Figure 3.

Addition of the Flag-Sly transgenes to males with NPYq deficiency rescues SLY1 and SLY2 expression deficiency. (A–D) Western blot was performed with whole testes lysates obtained from XY males and from males with moderate NPYq deficiency (2/3NPYq-) with (tsgic) and without (neg sib) Flag-Sly transgene addition. Two transgenic lines were tested: 16D positive for the Sly1 transgene (A,B) and 6P positive for both the Sly1 and Sly2 transgenes (C,D). Levels of protein expression shown in panels (A,C) were quantified with ImageJ software, normalized to a non-specific band (B,D) with XY data serving as the normal expression baseline.
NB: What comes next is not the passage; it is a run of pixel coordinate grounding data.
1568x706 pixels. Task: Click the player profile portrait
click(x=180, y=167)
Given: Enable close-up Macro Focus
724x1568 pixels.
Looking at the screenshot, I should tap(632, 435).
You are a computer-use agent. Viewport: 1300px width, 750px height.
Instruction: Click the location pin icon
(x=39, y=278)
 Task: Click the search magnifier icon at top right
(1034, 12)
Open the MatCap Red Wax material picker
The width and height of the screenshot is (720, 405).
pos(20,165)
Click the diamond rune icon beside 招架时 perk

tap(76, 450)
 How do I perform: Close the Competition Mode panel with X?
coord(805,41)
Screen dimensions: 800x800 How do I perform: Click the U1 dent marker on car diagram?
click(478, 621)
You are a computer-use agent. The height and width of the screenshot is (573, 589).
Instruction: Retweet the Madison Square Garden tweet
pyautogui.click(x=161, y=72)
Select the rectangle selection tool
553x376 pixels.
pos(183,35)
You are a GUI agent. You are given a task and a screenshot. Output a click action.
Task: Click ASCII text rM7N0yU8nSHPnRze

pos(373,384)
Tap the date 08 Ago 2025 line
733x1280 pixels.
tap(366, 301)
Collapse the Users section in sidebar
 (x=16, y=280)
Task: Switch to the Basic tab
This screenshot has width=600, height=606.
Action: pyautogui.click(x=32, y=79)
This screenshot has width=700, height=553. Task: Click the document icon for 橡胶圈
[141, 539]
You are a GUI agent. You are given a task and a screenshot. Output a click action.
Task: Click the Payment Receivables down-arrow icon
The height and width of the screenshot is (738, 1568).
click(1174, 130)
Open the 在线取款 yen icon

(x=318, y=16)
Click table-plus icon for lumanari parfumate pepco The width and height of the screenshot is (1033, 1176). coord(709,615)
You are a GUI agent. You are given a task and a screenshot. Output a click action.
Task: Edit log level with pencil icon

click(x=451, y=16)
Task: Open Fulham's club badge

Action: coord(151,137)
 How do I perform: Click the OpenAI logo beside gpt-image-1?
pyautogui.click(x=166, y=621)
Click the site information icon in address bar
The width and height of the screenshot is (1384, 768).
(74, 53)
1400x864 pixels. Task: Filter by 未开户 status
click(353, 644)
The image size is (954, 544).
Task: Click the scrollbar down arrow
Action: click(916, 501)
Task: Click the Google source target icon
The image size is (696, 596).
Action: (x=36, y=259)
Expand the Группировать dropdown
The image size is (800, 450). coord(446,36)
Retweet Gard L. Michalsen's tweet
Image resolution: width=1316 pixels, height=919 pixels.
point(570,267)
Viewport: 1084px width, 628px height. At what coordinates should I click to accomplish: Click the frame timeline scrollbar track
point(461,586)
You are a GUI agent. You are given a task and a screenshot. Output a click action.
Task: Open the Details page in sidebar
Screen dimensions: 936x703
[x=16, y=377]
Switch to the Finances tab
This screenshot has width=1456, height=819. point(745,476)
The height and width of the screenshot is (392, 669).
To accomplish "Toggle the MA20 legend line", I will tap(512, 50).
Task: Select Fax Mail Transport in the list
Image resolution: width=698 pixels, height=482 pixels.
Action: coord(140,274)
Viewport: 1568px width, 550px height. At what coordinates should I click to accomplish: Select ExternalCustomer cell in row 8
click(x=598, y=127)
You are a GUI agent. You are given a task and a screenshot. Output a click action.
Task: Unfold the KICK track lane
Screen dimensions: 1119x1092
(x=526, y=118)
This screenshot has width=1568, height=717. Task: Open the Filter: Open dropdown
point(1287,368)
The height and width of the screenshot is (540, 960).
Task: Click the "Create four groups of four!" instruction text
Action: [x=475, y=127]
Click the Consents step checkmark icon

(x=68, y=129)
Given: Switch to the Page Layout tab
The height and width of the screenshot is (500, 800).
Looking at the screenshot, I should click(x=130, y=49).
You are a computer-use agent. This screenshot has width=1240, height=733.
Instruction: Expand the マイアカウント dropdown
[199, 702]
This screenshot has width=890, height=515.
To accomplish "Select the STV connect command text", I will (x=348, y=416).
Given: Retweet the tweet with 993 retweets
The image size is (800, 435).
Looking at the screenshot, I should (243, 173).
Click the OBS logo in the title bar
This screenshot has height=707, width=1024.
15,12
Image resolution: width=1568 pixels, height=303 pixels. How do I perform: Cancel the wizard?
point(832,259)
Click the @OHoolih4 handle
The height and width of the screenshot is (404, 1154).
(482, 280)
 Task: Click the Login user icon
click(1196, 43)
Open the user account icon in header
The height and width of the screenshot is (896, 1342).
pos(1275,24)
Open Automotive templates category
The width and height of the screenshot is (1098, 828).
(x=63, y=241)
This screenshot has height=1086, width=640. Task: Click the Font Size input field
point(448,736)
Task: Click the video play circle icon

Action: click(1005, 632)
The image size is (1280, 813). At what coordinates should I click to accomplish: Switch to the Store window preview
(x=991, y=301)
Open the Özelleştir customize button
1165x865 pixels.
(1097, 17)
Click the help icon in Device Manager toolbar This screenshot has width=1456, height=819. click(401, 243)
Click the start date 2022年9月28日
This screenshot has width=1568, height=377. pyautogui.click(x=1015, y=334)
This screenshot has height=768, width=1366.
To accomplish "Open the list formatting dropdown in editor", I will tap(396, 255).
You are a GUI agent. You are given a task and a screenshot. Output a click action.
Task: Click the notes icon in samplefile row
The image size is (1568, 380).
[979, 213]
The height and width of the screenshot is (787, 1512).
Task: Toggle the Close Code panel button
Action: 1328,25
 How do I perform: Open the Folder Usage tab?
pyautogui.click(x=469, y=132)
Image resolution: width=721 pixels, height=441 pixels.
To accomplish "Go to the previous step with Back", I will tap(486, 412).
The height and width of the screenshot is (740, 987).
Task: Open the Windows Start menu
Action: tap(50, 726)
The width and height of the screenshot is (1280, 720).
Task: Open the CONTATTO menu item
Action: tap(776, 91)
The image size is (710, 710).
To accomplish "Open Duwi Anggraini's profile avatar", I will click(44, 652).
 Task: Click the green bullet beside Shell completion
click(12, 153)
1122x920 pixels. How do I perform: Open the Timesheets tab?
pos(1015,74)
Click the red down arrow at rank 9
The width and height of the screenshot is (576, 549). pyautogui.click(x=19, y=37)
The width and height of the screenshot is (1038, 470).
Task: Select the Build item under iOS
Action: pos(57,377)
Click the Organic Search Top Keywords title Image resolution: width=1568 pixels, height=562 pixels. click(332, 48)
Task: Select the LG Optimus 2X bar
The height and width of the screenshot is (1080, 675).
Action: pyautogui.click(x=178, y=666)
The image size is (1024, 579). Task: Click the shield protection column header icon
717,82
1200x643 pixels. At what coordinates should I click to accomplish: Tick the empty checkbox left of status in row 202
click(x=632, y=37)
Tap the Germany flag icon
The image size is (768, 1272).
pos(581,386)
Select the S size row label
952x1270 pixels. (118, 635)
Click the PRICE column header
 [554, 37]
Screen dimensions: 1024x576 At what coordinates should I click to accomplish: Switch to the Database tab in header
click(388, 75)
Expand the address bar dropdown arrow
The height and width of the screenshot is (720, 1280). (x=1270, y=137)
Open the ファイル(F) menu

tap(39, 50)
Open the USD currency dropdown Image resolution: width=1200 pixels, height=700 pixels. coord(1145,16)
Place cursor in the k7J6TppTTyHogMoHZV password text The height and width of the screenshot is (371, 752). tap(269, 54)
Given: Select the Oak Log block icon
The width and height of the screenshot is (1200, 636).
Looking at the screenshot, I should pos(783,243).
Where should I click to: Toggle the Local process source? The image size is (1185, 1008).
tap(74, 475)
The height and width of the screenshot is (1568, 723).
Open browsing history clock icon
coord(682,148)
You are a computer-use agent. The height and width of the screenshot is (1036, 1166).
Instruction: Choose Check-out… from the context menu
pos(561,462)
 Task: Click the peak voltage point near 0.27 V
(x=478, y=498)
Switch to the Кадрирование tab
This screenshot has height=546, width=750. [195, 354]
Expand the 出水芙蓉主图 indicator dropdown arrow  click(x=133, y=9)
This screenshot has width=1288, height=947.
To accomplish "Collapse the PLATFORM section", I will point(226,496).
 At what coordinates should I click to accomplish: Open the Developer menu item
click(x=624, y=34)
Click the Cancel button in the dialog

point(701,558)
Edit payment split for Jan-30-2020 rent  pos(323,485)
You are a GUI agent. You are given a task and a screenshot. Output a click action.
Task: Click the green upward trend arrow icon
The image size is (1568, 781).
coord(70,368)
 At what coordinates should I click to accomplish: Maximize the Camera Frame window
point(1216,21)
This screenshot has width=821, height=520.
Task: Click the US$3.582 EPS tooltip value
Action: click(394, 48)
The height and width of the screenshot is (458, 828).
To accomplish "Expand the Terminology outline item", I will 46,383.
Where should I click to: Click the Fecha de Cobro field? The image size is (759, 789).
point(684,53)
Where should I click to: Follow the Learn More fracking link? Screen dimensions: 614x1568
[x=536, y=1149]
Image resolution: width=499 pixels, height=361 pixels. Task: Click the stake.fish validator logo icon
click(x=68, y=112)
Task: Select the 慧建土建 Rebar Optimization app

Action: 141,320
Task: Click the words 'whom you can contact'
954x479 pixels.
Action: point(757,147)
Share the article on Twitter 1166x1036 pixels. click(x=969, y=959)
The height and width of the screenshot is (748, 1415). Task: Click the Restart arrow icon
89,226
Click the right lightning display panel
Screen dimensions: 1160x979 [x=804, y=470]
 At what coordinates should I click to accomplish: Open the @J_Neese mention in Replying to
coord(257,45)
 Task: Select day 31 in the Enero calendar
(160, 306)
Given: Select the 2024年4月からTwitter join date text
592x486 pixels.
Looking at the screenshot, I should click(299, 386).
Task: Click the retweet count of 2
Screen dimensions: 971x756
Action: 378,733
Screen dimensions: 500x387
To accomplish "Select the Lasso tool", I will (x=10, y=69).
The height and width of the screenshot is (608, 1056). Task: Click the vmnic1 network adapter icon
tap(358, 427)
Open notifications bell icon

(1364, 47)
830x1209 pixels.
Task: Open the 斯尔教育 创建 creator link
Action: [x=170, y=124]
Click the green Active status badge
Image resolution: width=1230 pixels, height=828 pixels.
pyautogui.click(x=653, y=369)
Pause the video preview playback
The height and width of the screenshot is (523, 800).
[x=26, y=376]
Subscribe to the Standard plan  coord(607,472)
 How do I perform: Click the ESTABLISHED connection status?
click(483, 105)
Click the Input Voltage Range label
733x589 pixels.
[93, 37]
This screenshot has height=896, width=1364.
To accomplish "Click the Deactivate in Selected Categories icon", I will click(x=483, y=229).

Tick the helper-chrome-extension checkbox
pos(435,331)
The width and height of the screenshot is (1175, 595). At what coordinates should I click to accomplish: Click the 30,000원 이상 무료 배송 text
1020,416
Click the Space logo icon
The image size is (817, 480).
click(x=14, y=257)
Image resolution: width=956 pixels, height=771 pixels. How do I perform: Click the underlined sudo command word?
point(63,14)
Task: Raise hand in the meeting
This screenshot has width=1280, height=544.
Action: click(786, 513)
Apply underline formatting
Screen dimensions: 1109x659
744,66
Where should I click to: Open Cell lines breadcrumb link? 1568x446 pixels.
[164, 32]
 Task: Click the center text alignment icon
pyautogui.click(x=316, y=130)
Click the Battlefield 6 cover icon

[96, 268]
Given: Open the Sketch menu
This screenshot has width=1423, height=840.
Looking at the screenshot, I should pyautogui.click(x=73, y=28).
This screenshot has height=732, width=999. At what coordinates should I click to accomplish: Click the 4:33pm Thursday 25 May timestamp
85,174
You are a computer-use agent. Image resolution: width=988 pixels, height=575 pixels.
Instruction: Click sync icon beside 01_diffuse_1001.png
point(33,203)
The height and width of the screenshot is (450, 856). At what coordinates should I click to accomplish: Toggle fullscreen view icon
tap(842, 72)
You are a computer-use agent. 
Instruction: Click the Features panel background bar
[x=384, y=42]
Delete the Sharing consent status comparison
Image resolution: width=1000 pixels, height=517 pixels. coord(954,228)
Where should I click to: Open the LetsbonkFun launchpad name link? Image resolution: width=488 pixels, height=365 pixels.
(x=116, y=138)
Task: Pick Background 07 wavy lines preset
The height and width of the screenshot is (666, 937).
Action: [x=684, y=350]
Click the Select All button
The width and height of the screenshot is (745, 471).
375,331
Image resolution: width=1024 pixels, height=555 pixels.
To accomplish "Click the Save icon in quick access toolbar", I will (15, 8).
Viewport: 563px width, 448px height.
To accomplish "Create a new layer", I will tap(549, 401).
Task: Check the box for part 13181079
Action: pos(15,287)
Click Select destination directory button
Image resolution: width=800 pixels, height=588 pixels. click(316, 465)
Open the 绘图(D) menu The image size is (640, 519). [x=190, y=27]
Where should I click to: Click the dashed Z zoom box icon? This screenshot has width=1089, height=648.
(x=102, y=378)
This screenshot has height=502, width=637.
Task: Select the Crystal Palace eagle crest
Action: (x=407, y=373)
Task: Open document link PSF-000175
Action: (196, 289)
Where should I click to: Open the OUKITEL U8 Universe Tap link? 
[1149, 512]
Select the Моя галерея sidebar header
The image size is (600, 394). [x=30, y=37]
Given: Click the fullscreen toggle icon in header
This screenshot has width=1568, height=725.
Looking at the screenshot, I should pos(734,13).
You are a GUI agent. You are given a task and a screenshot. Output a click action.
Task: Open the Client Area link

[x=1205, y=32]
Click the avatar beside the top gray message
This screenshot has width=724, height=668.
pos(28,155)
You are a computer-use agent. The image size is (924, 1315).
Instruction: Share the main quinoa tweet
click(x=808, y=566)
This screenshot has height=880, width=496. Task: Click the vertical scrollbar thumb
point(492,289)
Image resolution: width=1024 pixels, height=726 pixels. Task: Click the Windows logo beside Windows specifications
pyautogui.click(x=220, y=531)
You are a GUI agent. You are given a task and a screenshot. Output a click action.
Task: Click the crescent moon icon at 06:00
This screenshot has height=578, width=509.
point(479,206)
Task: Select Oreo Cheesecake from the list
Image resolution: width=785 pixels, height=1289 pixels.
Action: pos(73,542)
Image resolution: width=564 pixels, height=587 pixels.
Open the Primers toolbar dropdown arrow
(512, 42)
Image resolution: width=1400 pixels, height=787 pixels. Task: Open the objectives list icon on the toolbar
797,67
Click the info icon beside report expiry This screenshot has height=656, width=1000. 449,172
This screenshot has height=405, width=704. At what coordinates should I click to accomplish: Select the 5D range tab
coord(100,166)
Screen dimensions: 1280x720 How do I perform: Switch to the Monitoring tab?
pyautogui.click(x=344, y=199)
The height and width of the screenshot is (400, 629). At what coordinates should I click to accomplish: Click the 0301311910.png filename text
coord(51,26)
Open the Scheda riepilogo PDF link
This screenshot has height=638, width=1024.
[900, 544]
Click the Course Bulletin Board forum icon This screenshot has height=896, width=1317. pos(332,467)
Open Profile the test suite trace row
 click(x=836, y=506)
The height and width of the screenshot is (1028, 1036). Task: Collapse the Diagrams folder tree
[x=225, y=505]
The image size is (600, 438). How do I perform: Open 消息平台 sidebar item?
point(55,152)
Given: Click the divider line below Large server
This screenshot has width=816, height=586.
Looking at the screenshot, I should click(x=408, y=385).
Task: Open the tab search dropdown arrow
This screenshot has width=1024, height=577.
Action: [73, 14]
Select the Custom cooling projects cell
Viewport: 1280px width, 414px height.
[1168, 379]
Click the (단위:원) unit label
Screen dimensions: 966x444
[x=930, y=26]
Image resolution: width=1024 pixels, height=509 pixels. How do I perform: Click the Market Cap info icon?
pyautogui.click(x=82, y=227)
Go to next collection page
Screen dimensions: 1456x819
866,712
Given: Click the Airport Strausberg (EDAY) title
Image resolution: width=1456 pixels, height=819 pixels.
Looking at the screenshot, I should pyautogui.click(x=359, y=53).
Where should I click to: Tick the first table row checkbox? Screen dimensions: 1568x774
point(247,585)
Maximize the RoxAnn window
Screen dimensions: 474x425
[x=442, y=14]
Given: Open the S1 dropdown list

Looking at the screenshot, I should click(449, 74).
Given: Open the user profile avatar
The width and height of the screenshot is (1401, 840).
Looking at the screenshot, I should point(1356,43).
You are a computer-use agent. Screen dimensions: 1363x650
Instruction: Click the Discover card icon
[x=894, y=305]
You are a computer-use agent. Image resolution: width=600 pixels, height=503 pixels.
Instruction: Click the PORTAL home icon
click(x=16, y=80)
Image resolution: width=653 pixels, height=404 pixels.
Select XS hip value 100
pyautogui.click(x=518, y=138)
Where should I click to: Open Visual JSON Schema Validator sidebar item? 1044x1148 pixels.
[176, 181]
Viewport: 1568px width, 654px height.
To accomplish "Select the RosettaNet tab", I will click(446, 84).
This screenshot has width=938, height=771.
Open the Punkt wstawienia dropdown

The normalization for line 6P was also done to Ponceau signal (Figure S7). The data represent an average ± SEM with n = 3. Statistical significance (t-test, p < 0.05): ^a different from XY; ^b different from neg sib. (E) Western blot was performed with cytoplasmic (C) and nuclear (N) protein lysates from the whole testes obtained from XY males and males with severe NPYq deficiency (9/10NPYq-) with (tsgic) and without (neg sib) Sly transgene addition. Two transgenic lines were tested: 30A positive for the Flag-Sly1 transgene and 6P carrying both the Sly1 and Sly2 transgenes. Due to the scarcity of testicular material, the reference gene was not included in this analysis.